Blacksmith Lapwings display several smart strategies; when disturbed, they will rush out at an intruder and utter their harsh clinking call, while spreading their wings and holding their bodies horizontally with the neck extended and the bill pointed towards the intruded. This will often repel attacks. Their flexible strategy of remaining sedentary or travelling as required by rainfall and food availability, as well as their ability to adapt to man-made infrastructure, also ensures their success as a species.
Poorer World Without me
Blacksmith Lapwings play an important role in the wetland/shoreline ecosystem as a result of their foraging habits and choice of food sources. They also act as ‘little alarm systems’ that warn all nearby inhabitants of approaching intruders (whether real threats or not), and add to the ambience of any wetland scene, which humans can sit and enjoy when they have a chance to be out in the field or in a garden, or when participating in an activity on a sports field.
People & I
Lapwings are very alert and noisy at times, especially when breeding. They are usually the first ones to detect humans, animals or any other intruders. At first, they will start bobbing and calling from ground, then fly up and make lots of dives over an intruder; all the while making loud calls, trying to repel or distract the intruder.

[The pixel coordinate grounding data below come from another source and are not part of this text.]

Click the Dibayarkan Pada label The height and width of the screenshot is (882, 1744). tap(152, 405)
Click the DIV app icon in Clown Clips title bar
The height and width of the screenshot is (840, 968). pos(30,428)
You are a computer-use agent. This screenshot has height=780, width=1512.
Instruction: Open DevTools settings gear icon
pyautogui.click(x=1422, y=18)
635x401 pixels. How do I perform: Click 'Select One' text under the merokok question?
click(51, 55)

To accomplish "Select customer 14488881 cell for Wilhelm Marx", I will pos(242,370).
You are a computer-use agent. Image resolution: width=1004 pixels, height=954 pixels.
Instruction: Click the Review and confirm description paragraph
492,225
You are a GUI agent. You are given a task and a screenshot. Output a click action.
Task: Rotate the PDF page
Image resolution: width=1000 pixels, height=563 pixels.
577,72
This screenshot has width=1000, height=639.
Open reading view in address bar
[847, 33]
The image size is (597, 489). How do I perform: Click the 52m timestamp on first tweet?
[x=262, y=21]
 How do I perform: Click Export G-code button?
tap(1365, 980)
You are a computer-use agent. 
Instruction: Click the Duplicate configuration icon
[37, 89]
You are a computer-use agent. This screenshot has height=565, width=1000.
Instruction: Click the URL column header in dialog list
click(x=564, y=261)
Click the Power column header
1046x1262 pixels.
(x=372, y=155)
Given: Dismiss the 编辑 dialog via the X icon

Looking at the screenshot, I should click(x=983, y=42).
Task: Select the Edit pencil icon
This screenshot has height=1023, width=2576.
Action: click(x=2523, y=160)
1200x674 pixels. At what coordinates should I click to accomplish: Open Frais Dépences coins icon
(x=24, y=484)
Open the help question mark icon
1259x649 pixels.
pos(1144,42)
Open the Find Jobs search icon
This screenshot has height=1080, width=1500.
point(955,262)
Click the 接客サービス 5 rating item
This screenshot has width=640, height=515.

Conservation status and what the future holds
The population numbers have increased tremendously over the last 100 years due to the Blacksmith Lapwing’s ability to adapt to modified environments, and the proliferation of artificial wetlands, large lawns and sports fields in South Africa have increased suitable habitat and nesting sites. Their numbers are especially increasing in the western, more arid parts of their range. Their conservation status is evaluated to be Least Concern. (LC)
Seven other lapwing species (Vanellus spp.) occur in southern Africa, including the Long-toed Lapwing (V. crassirostris), Spur-winged Lapwing (V. spinosus), White-crowned Lapwing (V. albiceps), African Wattled Lapwing (V. senegallus), Senegal Lapwing (V. lugubris), Black-winged Lapwing (V. melantopterus), and Crowned Lapwing (V. coronatus). Blacksmith Lapwing occasionally hybridises with Spur-winged Lapwing.
Scientific name: V. armatus (Burchell, 1922)
References and further reading
- Gibbon, G. 2012–2013. Roberts VII Multimedia Birds of Southern Africa. iPhone and iPad edition. Version 2. Southern African Birding CC, Westville, South Africa.
- Hockey, P.A.R., Dean, W.R.J. & Ryan, P.G. 2005. Roberts birds of southern Africa VIIth Edition, John Voelcker Bird Book Fund, South Africa.
- Loon, R. & Loon, H. 2005. Birds – the inside story. Struik Nature, Cape Town.
- McLachlan, G.R. PhD. 1975. Roberts Birds of South Africa. (Contab) and Liversige, Cape Town.
- Newman K. 2002. Newman’s birds of southern Africa. Struik Publishers, Cape Town.
- Willis. C., Curtis. O. & Anderson. M. 2008. Bird checklist for South Africa’s National Botanical Gardens. SANBI Biodiversity Series No. 8. South African National Biodiversity Institute, Pretoria.